Eagleman explica que lo que resulta tan difícil de imaginar sobre ChatGPT es que “se ha leído todos los libros que han existido, todos los blogs y las páginas web, y recuerda todo eso. Lo que esto ilustra es que, a un nivel fundamental, nosotros somos también algo parecido a una máquina estadística, y que si copias esas estadísticas y sabes qué palabra va cerca de otra en cada texto que ha producido la humanidad, el resultado es mucho mejor de lo que habíamos imaginado”.
Mente/máquina
Una de las áreas de investigación de Eagleman son las interfaces mente/máquina, pequeños paneles de electrodos que se implantan en el cerebro para ayudar a personas ciegas o sordas. ¿Cómo consiguen estos electrodos conectar con las neuronas correctas?
“Sabemos el área que interesa controlar. Por ejemplo, si se trata de mover un brazo robótico, pinchas la zona del córtex que normalmente controla el brazo, y además no registras una neurona, sino una colección entera. En una situación normal, si alguien te pone un peso en la muñeca, no tardarás en modular tus órdenes cerebrales para mover el brazo en esa nueva situación y no tirar la taza de café, y con los pacientes pasa lo mismo. Nuestro cerebro está acostumbrado a los cambios en el cuerpo, es como si dijera: este es el objetivo que quiero alcanzar, así que ¿cómo llego allí con lo que tengo? Por eso las interfaces mente/máquina no necesitan contactar con las neuronas exactas. La persona sabe que quiere mover un brazo robótico, y encuentra cómo hacerlo”.
El córtex está hecho de unas unidades repetitivas llamadas columnas, diminutas en superficie pero con millones de neuronas en una organización estereotipada de circuitos. Se repiten una y otra vez a lo largo de todo el córtex, dice Eagleman, “como las costillas de una serpiente”. Todo el mundo está interesado en saber qué hace esa columna, esa especie de unidad básica del cerebro. Hay muchos datos, pero no entendemos aún de qué va. Según él, “lo que hace la estructura del córtex es convertir los datos en representaciones que resulten útiles para actuar en el mundo, y ello requiere abstraer los detalles”.

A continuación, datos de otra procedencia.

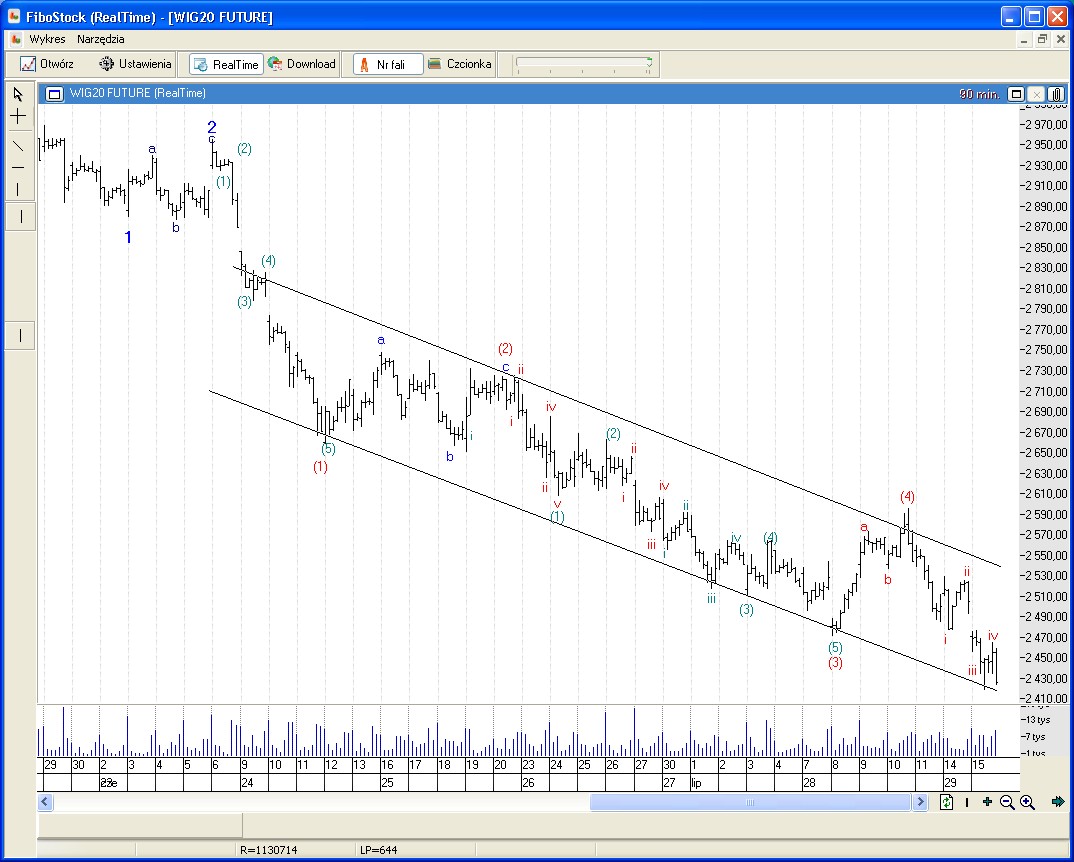Toggle RealTime mode button
This screenshot has width=1074, height=862.
(225, 64)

¿Alcanzarán las máquinas una forma de consciencia? “Todo el mundo tiene una opinión sobre ello, pero realmente no lo sabemos. La consciencia es el misterio central no resuelto de la neurociencia. Una idea es la hipótesis computacional, donde todo son algoritmos, y si replicamos esos algoritmos en silicio tendremos consciencia. Otras escuelas piensan que hay algo particular en la biología del cerebro que aún no hemos descubierto”.
Es increíble lo que da de sí una ensalada.